AIM OF THE TASK
Duplicate the rows without any changes, starting at the line containing "Open new tab in terminal window" and continuing through the final row. Include both of those lines and nothing before the first.

RECORDED DATA
____
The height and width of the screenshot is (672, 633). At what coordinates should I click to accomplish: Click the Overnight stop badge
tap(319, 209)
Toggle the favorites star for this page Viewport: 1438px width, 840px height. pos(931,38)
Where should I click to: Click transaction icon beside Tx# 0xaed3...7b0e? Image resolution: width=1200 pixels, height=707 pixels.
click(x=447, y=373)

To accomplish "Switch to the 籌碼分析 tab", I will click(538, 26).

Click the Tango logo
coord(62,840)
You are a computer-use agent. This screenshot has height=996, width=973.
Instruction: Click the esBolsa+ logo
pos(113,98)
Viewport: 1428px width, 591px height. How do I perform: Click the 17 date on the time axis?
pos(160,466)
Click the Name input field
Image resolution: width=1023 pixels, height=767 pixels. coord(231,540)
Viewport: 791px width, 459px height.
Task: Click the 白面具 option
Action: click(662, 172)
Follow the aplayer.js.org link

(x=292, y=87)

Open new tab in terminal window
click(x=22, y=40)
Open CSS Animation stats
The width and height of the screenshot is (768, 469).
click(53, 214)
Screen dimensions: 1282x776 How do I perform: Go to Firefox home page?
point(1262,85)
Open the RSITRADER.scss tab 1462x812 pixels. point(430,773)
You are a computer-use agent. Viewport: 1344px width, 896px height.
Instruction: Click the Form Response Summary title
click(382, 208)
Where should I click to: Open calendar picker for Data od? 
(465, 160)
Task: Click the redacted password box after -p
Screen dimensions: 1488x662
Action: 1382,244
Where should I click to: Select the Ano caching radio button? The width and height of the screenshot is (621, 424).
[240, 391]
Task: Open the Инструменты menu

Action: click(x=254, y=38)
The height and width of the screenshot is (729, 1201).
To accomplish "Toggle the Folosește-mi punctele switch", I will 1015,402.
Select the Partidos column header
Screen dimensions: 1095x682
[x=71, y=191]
____
EXERCISE RESULT
Open new tab in terminal window
click(x=22, y=40)
Open CSS Animation stats
The width and height of the screenshot is (768, 469).
click(53, 214)
Screen dimensions: 1282x776 How do I perform: Go to Firefox home page?
point(1262,85)
Open the RSITRADER.scss tab 1462x812 pixels. point(430,773)
You are a computer-use agent. Viewport: 1344px width, 896px height.
Instruction: Click the Form Response Summary title
click(382, 208)
Where should I click to: Open calendar picker for Data od? 
(465, 160)
Task: Click the redacted password box after -p
Screen dimensions: 1488x662
Action: 1382,244
Where should I click to: Select the Ano caching radio button? The width and height of the screenshot is (621, 424).
[240, 391]
Task: Open the Инструменты menu

Action: click(x=254, y=38)
The height and width of the screenshot is (729, 1201).
To accomplish "Toggle the Folosește-mi punctele switch", I will 1015,402.
Select the Partidos column header
Screen dimensions: 1095x682
[x=71, y=191]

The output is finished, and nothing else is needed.